■ **Goal**:
In the data, take everything from "y). Image resolution: width=1456 pixels, height=819 pixels." down to "coordinates (821, 224)." and write those lines out again, substituting "What appears" for "What do you see" and keeping the rest unchanged.

··· Raw data

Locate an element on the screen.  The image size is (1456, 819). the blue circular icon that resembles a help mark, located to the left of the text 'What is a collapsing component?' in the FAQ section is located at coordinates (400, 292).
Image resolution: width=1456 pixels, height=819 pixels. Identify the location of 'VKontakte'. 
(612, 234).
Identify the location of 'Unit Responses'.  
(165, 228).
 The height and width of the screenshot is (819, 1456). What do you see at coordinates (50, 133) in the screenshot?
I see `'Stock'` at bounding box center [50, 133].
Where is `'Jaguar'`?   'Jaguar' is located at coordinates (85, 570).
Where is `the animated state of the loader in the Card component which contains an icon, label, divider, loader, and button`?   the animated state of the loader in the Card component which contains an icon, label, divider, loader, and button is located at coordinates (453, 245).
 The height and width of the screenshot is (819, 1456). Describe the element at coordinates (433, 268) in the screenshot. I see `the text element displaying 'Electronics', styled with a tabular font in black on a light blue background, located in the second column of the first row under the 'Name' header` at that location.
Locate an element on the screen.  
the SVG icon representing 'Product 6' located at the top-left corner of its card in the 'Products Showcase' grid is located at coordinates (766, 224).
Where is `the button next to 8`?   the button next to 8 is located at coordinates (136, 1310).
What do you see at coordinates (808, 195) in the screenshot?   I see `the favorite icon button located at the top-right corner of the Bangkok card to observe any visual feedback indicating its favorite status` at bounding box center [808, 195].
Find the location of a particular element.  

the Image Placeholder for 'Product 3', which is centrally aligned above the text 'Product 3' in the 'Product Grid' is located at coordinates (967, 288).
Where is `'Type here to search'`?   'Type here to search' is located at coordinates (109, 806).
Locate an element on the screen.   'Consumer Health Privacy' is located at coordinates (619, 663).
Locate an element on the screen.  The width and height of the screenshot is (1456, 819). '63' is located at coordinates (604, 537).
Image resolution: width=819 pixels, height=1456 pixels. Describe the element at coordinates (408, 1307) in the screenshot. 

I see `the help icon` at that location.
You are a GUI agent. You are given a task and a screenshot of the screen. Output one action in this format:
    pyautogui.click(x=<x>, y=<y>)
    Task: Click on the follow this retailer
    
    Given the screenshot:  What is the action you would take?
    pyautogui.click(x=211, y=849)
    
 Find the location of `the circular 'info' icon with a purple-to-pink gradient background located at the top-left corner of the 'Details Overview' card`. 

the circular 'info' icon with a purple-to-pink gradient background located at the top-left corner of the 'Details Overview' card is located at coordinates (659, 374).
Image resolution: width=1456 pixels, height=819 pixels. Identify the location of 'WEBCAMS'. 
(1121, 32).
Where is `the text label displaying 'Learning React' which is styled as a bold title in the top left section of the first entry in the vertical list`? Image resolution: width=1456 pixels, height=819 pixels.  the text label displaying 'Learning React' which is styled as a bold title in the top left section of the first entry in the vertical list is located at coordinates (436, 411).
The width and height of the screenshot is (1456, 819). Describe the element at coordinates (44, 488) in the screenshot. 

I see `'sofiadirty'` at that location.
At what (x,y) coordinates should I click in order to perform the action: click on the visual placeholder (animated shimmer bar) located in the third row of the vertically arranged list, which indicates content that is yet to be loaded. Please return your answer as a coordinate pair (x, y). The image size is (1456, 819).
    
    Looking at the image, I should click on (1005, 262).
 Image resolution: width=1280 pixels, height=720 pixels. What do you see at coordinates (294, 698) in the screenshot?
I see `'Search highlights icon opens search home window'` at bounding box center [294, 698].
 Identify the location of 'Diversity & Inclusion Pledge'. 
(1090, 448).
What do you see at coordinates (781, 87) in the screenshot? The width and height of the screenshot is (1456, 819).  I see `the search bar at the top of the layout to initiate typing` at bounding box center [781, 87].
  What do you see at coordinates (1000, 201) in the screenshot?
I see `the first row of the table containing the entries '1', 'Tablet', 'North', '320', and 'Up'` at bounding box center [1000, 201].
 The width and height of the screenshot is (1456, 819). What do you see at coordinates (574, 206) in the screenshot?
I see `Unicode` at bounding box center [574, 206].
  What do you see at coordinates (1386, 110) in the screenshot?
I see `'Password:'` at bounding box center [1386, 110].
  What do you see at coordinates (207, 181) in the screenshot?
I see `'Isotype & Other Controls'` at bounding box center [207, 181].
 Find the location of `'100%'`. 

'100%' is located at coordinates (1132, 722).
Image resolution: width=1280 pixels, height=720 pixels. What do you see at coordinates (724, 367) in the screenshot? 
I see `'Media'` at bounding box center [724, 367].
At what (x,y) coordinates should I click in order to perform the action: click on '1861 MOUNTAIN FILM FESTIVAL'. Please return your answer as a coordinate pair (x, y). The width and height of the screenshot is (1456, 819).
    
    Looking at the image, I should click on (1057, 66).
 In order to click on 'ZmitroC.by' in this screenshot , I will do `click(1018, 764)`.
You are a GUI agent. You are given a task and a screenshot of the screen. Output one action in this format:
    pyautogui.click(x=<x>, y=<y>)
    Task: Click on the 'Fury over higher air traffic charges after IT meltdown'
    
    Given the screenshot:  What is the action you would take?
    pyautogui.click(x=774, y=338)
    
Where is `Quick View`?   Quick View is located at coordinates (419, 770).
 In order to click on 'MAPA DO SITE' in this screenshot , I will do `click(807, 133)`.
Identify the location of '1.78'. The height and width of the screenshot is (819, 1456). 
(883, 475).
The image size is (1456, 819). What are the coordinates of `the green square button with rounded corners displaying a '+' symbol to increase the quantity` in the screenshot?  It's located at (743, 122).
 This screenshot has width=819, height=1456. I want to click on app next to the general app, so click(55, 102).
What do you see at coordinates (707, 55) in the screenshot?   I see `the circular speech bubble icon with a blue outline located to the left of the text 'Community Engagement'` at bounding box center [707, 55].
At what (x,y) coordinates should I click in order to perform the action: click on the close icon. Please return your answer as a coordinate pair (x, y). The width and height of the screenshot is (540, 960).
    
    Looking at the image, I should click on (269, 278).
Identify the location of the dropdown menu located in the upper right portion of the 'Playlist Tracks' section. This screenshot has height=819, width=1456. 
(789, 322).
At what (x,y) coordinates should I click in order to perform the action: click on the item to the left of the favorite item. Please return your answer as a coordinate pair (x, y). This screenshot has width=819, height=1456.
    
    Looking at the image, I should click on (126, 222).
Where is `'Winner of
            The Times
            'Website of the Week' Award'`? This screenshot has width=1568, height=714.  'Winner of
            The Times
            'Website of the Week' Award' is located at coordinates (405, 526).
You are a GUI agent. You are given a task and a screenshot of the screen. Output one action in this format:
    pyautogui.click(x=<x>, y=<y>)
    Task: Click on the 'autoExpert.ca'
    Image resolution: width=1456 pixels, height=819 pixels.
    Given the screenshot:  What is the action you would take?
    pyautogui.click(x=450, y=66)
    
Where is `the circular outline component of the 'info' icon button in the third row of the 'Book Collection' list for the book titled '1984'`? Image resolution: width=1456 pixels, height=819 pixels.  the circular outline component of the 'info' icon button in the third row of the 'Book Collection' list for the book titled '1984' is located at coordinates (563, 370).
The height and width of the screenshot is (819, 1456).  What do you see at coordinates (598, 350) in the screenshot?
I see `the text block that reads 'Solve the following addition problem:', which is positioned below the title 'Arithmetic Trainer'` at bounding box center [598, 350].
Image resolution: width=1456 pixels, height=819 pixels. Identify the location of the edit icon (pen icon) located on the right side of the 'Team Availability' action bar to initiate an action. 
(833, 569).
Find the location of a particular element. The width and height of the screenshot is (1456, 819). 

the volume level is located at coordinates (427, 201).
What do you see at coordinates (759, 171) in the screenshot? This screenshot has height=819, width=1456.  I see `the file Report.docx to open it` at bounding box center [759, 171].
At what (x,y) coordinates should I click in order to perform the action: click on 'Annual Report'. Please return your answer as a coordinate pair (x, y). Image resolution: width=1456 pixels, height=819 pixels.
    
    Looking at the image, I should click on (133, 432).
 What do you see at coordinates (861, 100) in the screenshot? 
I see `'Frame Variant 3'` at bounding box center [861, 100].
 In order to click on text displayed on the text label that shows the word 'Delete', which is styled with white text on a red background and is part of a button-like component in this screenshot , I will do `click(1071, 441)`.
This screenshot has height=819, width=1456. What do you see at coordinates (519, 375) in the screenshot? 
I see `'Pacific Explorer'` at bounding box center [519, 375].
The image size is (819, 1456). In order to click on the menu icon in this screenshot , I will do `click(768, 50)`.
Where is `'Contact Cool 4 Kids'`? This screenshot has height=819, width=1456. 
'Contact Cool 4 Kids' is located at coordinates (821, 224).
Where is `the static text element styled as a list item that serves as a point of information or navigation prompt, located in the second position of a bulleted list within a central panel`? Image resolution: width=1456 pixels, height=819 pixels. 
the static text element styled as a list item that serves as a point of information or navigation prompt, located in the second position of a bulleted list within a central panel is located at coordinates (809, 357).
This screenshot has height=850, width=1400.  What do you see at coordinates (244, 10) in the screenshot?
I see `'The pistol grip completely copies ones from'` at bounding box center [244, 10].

······

■ **Exercise response**:
At what (x,y) coordinates should I click in order to perform the action: click on 'Annual Report'. Please return your answer as a coordinate pair (x, y). Image resolution: width=1456 pixels, height=819 pixels.
    
    Looking at the image, I should click on (133, 432).
 What appears at coordinates (861, 100) in the screenshot? 
I see `'Frame Variant 3'` at bounding box center [861, 100].
 In order to click on text displayed on the text label that shows the word 'Delete', which is styled with white text on a red background and is part of a button-like component in this screenshot , I will do `click(1071, 441)`.
This screenshot has height=819, width=1456. What appears at coordinates (519, 375) in the screenshot? 
I see `'Pacific Explorer'` at bounding box center [519, 375].
The image size is (819, 1456). In order to click on the menu icon in this screenshot , I will do `click(768, 50)`.
Where is `'Contact Cool 4 Kids'`? This screenshot has height=819, width=1456. 
'Contact Cool 4 Kids' is located at coordinates (821, 224).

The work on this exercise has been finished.